After retiring from the bench in 1979, Wapner agreed to move to television.

“He was the perfect choice to kick off this genre,” Harvey Levin, the show’s host, legal consultant and co-executive producer, said in 2009, when Wapner was given a star on the Hollywood Walk Of Fame.

Los Angeles County Supervisor Zev Yaroslavsky praised Wapner for teaching “a whole generation or two of young people what it’s like to be in a courtroom.”

“One of them was my son,” said Yaroslavsky, a longtime friend of Wapner who shared an office with his wife Mickey when they worked for George McGovern’s 1972 presidential campaign.

“My son grew up watching `The People’s Court.’ He was so intrigued by it, he decided he wanted to be a lawyer, I’m sorry to say, and he did. He’s practicing law here in Los Angeles, largely because of the experience of how you handled the courtroom.”
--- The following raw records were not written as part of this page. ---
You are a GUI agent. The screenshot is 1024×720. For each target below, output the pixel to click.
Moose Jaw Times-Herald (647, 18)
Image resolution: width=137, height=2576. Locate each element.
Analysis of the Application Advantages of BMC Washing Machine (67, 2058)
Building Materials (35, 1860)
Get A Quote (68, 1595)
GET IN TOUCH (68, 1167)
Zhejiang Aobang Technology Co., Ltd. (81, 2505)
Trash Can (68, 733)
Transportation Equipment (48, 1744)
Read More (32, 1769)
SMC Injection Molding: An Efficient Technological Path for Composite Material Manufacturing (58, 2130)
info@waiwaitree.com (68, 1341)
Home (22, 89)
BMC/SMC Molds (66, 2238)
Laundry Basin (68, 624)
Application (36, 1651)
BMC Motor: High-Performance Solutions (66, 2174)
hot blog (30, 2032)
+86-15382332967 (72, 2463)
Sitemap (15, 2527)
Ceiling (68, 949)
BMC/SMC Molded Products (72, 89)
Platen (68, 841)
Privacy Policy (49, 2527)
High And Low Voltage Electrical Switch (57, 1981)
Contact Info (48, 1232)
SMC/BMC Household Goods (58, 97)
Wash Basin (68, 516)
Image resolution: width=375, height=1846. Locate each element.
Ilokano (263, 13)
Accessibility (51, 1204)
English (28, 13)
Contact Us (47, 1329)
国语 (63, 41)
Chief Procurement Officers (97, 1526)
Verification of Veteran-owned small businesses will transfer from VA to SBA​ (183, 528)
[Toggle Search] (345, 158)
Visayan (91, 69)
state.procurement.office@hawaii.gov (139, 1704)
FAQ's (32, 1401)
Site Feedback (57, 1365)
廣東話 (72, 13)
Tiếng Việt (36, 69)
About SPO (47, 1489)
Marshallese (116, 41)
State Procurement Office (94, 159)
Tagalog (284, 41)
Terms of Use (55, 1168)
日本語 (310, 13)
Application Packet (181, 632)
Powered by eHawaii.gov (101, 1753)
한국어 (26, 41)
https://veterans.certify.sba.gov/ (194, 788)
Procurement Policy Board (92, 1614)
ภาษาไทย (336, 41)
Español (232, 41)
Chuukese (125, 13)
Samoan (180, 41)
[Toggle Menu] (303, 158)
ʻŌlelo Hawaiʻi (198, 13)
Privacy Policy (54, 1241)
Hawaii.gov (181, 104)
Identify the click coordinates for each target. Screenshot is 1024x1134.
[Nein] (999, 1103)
Wapner was a Los Angeles County Superior Court judge when his tennis partner and fellow jurist, Christian E. Markey Jr., recommended him to Edwards to preside over the show.
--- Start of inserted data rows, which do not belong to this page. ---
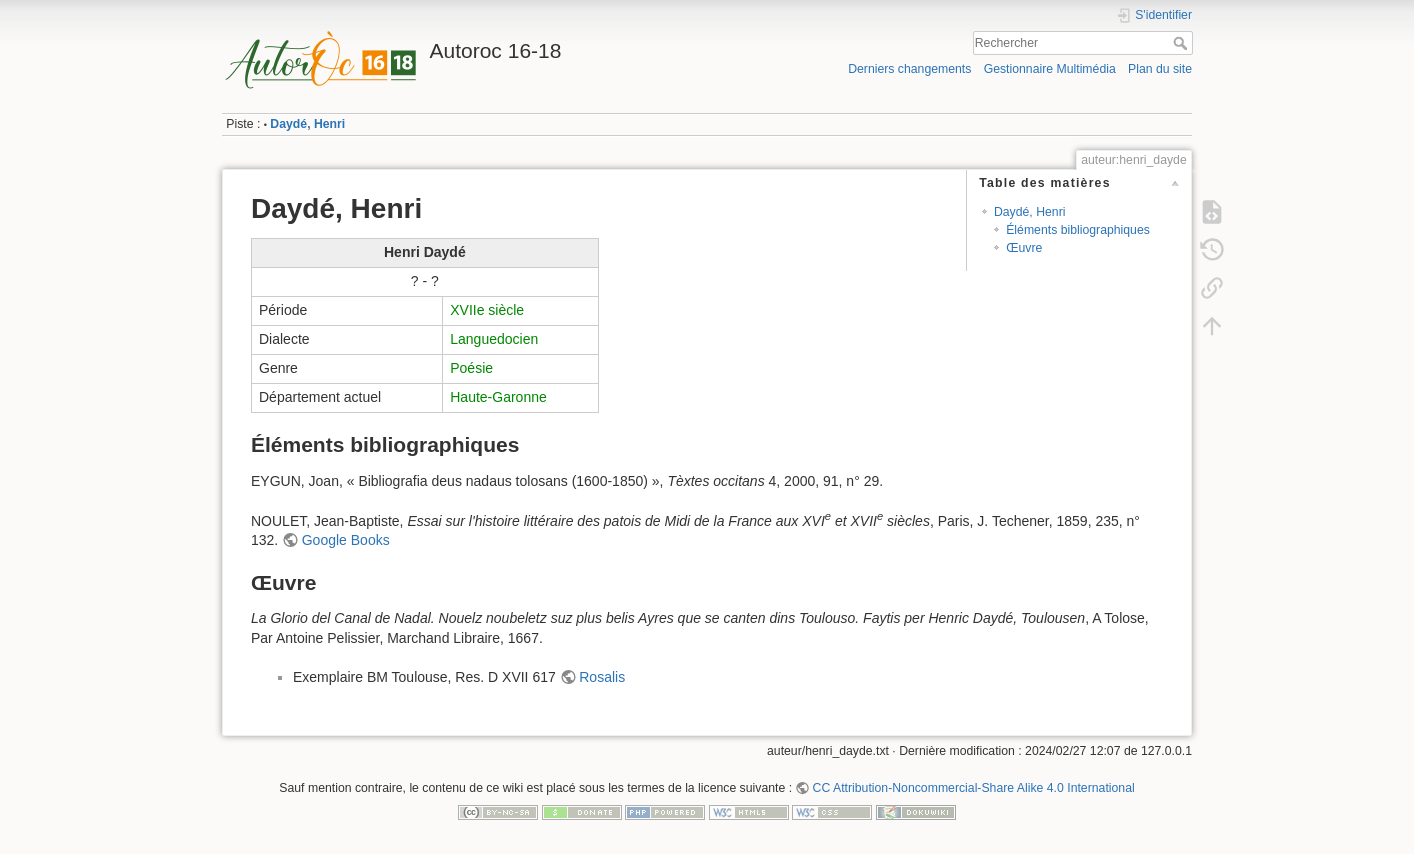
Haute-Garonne (498, 397)
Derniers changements (909, 69)
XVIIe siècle (487, 310)
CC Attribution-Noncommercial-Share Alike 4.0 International (974, 788)
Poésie (471, 368)
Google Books (346, 540)
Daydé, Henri (307, 124)
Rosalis (602, 677)
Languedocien (494, 339)
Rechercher (1182, 43)
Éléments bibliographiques (1078, 230)
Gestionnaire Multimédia (1050, 69)
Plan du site (1160, 69)
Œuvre (1024, 248)
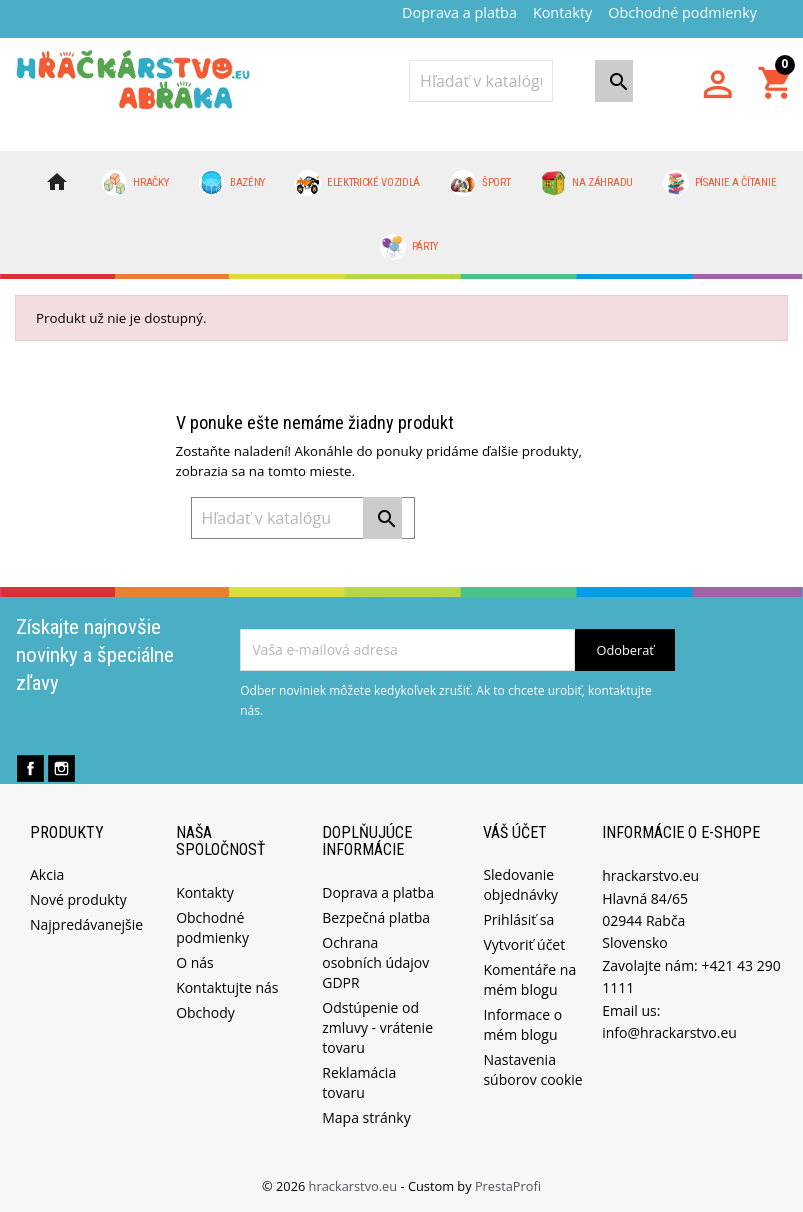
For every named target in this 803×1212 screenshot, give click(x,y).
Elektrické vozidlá (357, 183)
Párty (409, 247)
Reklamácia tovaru (359, 1082)
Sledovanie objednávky (520, 884)
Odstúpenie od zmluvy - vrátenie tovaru (377, 1027)
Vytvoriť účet (524, 944)
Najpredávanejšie (86, 924)
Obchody (205, 1012)
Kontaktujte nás (227, 987)
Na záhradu (587, 183)
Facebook (30, 768)
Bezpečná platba (376, 917)
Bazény (232, 183)
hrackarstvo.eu (355, 1186)
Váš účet (515, 832)
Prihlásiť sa (518, 919)
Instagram (61, 768)
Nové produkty (78, 899)
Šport (480, 183)
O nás (195, 962)
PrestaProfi (508, 1186)
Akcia (47, 874)
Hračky (135, 183)
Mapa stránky (366, 1117)
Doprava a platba (459, 12)
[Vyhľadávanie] (481, 81)
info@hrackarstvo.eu (669, 1032)
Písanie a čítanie (719, 183)
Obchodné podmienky (682, 12)
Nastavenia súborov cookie (532, 1069)
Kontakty (562, 12)
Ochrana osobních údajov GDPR (375, 962)
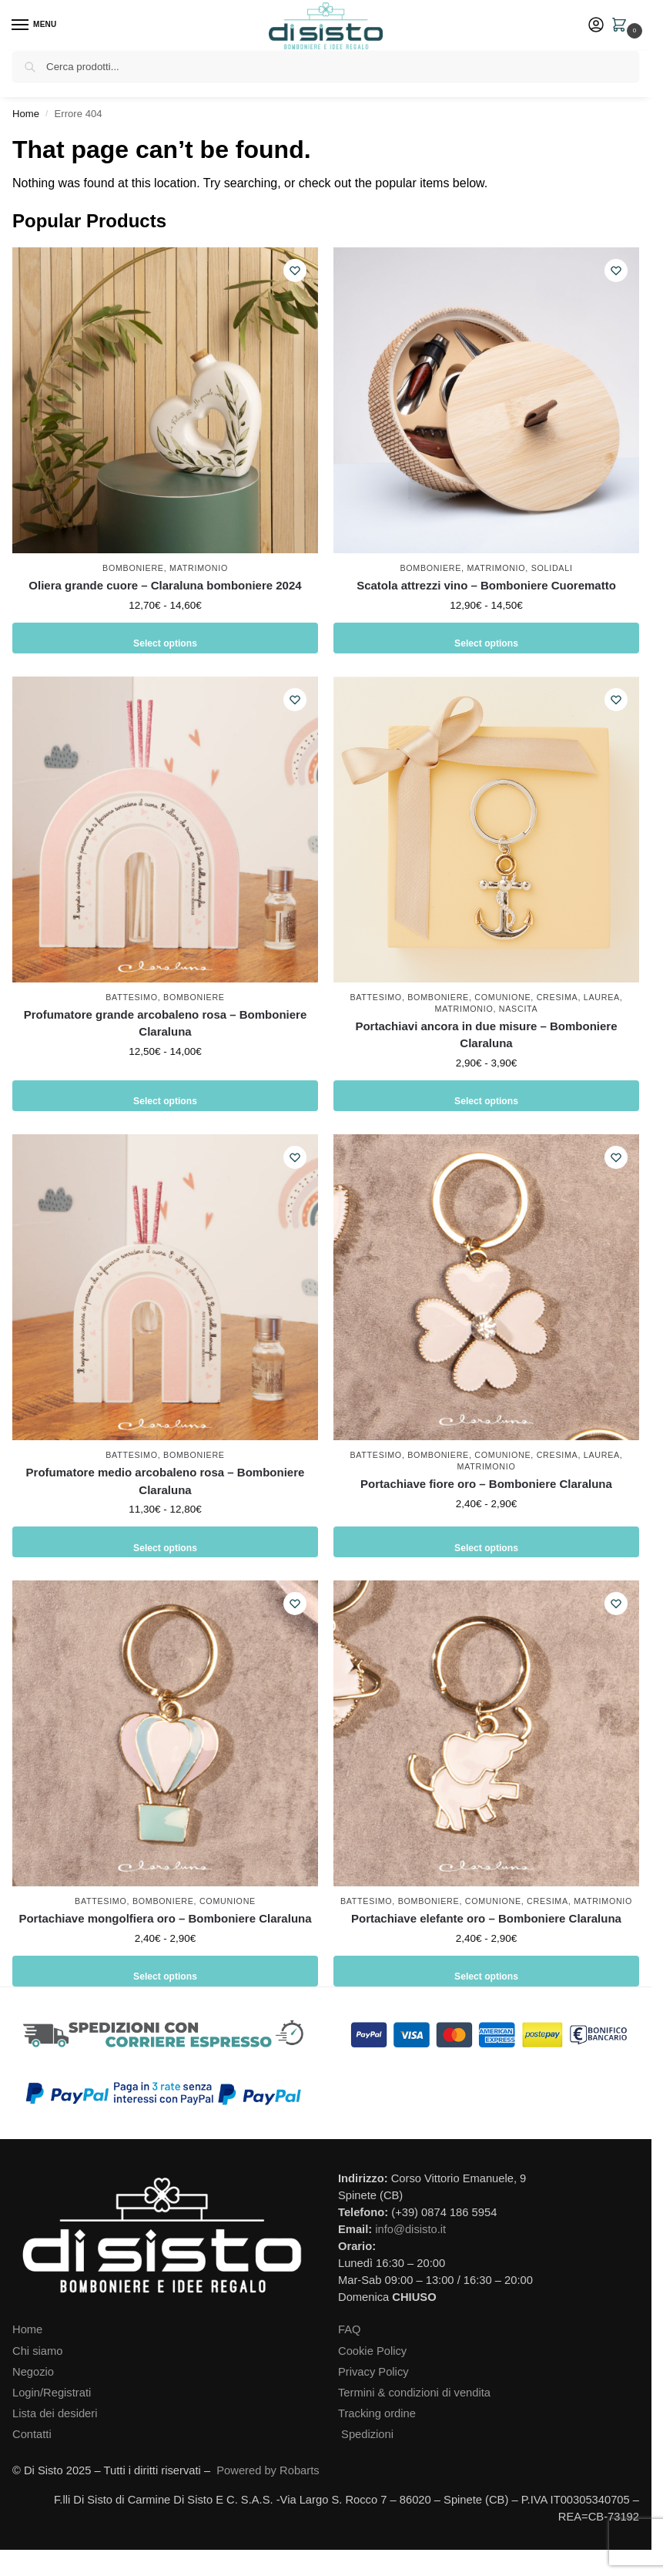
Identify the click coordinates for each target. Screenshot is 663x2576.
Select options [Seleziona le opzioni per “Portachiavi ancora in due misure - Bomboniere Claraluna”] (486, 1095)
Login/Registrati (51, 2392)
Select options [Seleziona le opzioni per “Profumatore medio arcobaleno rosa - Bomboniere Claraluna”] (165, 1541)
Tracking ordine (377, 2413)
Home (25, 113)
Technically the cases were binding arbitration, but the small claims cases heard on the syndicated series were real. Both sides were told in advance that a small pot of the producers’ money would be allocated to the litigants, based on the judge’s decision.

During his acceptance speech, Wapner recalled meeting with Billett for three hours on a Friday afternoon, and presiding over his first “People’s Court” case the following Monday.

“The plaintiff was a young African-American woman about 5 feet tall,” Wapner said. “The defendant was about 6-7, weighed 250. As I swore them in, he walked toward her with his fist clenched. I said `Uh-oh, you better sit down sir’ and he did.”

Wapner presided over 2,484 episodes of “The People’s Court” from its debut in 1981 until it ended its initial run in 1993. From 1995-98 he presided over “Judge Wapner’s Animal Court,” which ran on cable’s Animal Planet.

Wapner received the star three days before his 90th birthday and one day before an episode of “The People’s Court” airs where he returns to preside over what was described as “a special case” in honor of his 90th birthday.

Receiving the star “is the culmination of a long career,” he said. “It’s something I always thought about, but never thought I would accomplish,” Wapner told City News Service after the ceremony.

A 1989 poll conducted for The Washington Post found that 54 percent of the 1,005 randomly selected adults could identify Wapner as the judge on “The People’s Court,” while 9 percent knew that William H. Rehnquist was then the chief justice of the United States.

“Judge Wapner has more influence on people’s lives than any of the Supreme Court justices you could mention and if you look back in time, really just about anybody in the law,” Levin said.

“He really touched a chord with people and had a huge impact on having people understand something that was very mysterious. What he did was just a gigantic enduring feat.”

Born Nov. 15, 1919, in Los Angeles, Wapner graduated from Hollywood High School in 1937 and received a bachelor’s degree in philosophy from USC in 1941.

Wapner served in the U.S. Army during World War II, rising to the rank of first lieutenant and earning three Battle Stars, the Bronze Star for Bravery and a Purple Heart.

Wapner received a law degree from USC in 1948 and entered private practice the next year.

Gov. Edmund G. (Pat) Brown appointed Wapner to the Los Angeles Municipal Court in 1961 and the Los Angeles County Superior Court in 1963.

Wapner’s fame from “The People’s Court” led to his speaking at Harvard Law School and Yale University.

Wapner also gained a measure of immortality from references in the 1988 best picture Oscar winner “Rain Man,” whose title character Raymond Babbitt (Dustin Hoffman) was addicted to “The People’s Court.”

“Ten minutes to Wapner” became a trademark line from the film.

Wapner his survived by his wife of 70 years, Mickey, and three children. Services were not announced.